Free Bert was created by Bert Kreischer, Jarrad Paul, and Andy Mogel. Paul and Mogel, who previously collaborated on the series Huge in France and The Grinder, serve as showrunners, writers, and directors on the series. The series is executive produced by Kreischer, LeeAnn Kreischer, Tony Hernandez, Lilly Burns, and Elise Henderson for Counterpart Studios, along with Judi Marmel.

=== Filming ===

The series was filmed in Atlanta, Georgia.

== Release ==

All six episodes of the first season were released simultaneously on Netflix on January 22, 2026. First-look photos from the series were unveiled in December 2025.

=== Reception ===

==== Critical response ====

The series received mixed reviews from critics. On Rotten Tomatoes, the first season holds a 68% audience score.

Daniel Fienberg of The Hollywood Reporter gave the series a mixed review, writing that "although Free Bert is successful on some level, telling a neatly arced story over six half-hour episodes that resolve in a way I found strangely satisfying [...] it's not especially funny." However, Fienberg noted that "Kreischer is a reasonably good actor, or at least an actor with a lot of built-in intensity and general screen presence."

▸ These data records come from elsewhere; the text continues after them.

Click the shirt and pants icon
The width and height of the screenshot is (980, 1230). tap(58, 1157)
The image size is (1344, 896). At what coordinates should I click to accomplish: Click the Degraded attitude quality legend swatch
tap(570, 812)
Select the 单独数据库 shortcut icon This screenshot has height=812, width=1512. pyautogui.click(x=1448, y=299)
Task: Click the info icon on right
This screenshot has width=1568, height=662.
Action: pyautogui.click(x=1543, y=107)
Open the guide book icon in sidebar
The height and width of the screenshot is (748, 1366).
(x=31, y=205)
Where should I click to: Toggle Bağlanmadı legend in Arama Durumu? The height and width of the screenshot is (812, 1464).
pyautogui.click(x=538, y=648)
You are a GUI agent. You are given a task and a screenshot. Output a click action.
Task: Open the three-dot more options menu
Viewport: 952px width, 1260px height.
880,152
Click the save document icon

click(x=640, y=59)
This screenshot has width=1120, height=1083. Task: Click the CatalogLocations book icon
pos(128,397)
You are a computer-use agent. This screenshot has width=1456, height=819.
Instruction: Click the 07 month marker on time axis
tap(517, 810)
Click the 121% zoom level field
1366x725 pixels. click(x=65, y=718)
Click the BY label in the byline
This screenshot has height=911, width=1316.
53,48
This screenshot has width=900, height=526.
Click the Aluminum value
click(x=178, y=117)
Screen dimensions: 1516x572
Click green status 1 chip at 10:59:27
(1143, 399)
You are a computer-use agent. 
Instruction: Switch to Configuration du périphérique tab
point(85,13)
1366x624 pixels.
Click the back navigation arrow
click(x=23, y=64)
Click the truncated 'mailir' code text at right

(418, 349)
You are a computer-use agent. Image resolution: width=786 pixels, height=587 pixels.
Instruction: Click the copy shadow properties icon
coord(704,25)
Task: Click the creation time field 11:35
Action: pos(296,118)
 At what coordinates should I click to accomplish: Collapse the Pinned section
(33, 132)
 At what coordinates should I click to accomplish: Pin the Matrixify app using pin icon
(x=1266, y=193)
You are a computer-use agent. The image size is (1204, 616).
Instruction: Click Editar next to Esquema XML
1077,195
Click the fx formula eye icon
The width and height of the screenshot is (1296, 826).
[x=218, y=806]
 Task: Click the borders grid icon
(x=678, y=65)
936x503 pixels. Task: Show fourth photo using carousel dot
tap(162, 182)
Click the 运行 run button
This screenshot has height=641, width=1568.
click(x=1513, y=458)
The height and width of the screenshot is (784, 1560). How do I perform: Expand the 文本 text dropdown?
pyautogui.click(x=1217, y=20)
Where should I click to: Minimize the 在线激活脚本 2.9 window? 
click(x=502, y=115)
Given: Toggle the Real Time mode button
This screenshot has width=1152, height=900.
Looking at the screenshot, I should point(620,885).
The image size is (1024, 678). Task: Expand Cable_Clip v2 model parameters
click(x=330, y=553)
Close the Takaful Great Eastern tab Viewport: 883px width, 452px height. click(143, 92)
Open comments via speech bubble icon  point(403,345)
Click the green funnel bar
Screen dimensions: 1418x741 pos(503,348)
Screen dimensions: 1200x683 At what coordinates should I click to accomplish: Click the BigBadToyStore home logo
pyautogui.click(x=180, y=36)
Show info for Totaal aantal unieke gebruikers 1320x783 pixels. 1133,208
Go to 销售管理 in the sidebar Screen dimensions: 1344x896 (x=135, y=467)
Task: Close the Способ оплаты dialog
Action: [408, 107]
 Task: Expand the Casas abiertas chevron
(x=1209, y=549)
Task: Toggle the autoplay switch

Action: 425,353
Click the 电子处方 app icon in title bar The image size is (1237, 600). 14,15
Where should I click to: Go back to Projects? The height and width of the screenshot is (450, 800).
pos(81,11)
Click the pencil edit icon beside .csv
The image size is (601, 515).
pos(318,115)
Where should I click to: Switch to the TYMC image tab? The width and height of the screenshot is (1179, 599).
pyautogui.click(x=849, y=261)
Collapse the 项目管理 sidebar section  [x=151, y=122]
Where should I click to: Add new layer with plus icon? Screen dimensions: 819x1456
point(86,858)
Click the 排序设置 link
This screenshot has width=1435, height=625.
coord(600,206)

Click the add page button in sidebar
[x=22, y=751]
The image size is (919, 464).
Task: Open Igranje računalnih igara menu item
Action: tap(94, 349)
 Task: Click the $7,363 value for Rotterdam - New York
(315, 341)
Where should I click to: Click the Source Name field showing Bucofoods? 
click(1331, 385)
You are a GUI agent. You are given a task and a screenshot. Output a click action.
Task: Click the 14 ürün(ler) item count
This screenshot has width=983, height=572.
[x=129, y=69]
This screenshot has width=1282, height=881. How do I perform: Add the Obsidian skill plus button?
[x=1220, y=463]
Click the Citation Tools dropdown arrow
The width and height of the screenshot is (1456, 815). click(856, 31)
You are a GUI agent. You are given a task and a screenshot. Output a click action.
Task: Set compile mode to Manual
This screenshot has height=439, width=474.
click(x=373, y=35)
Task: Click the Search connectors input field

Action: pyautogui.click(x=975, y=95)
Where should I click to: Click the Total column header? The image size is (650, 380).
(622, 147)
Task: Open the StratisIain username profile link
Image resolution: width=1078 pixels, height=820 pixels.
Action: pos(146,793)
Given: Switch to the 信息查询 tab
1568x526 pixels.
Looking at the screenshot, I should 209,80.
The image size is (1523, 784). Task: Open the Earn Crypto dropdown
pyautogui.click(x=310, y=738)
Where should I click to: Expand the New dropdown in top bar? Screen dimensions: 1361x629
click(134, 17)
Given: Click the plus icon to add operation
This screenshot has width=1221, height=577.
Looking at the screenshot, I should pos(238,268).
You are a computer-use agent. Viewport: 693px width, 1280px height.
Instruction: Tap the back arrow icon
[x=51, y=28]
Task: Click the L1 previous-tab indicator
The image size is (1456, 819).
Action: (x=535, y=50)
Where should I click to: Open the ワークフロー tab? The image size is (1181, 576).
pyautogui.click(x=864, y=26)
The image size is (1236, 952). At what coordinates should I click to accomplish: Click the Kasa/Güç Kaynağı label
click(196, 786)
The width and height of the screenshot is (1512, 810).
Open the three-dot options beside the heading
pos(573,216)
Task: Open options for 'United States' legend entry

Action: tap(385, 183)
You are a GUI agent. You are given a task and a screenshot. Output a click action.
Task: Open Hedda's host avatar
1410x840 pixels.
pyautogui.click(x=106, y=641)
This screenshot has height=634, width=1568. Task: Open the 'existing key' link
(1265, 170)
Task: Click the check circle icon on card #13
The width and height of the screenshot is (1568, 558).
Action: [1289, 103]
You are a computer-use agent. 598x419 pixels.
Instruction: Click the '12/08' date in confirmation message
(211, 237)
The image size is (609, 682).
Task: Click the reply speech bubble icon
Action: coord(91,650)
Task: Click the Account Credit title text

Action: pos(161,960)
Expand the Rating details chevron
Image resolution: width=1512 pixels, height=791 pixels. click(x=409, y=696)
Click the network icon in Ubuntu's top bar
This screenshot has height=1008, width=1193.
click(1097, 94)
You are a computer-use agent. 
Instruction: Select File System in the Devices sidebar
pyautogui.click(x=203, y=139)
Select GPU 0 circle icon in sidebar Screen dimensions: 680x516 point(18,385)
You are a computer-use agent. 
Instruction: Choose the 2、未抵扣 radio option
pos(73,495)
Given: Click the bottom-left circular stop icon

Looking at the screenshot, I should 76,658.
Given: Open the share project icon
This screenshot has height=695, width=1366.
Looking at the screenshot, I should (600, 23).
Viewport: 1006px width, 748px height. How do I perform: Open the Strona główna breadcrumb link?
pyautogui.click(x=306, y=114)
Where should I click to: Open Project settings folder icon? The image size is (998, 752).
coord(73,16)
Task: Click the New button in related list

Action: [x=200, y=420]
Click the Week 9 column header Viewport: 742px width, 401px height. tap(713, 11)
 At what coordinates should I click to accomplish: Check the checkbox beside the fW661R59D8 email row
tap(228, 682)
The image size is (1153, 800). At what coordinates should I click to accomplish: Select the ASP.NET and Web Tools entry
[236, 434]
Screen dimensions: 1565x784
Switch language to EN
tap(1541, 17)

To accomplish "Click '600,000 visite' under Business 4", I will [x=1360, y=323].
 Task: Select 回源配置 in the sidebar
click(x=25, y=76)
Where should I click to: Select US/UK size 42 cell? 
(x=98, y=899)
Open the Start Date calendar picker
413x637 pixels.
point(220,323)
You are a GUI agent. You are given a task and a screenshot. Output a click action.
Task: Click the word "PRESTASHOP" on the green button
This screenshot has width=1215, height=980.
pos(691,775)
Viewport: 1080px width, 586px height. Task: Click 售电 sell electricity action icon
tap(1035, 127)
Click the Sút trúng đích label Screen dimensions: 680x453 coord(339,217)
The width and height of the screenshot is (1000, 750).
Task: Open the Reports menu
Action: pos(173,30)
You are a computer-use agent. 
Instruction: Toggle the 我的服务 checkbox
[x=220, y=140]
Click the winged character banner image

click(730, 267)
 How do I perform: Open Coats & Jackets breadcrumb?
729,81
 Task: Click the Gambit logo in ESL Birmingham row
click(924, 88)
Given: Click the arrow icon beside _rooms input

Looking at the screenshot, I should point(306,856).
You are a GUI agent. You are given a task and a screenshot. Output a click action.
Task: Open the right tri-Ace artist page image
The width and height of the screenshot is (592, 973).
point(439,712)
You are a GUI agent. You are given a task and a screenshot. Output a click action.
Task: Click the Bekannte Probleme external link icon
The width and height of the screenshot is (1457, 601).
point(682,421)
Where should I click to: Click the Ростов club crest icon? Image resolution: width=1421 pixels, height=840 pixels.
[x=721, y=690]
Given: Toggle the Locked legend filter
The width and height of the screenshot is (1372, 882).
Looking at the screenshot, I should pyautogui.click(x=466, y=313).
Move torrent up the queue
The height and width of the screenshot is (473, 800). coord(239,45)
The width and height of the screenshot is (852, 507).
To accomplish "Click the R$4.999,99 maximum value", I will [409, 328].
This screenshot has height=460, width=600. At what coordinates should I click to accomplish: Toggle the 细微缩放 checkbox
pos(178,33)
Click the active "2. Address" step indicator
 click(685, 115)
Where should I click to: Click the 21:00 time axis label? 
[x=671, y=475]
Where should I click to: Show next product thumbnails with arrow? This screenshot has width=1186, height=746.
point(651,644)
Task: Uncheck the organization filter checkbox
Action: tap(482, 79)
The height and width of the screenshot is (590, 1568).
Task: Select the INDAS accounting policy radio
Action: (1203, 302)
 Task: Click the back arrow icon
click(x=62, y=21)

Other reviewers offered more positive assessments; Giant Freakin Robot described the series as "a refreshing take on a tired trope," writing that "Free Bert ultimately succeeds because it understands a core comedic truth: fitting in is overrated, and the attempt to do so is inherently ridiculous."

==== Viewership ====

Following its premiere, Free Bert debuted in Netflix's global top 10 most-watched television series. The show reached the 6th most-watched TV show on Netflix worldwide and the 4th most-watched in the United States.

=== Season 2 ===

On March 17, 2026, Netflix renewed Free Bert for a second season. The second season is expected to film in Atlanta.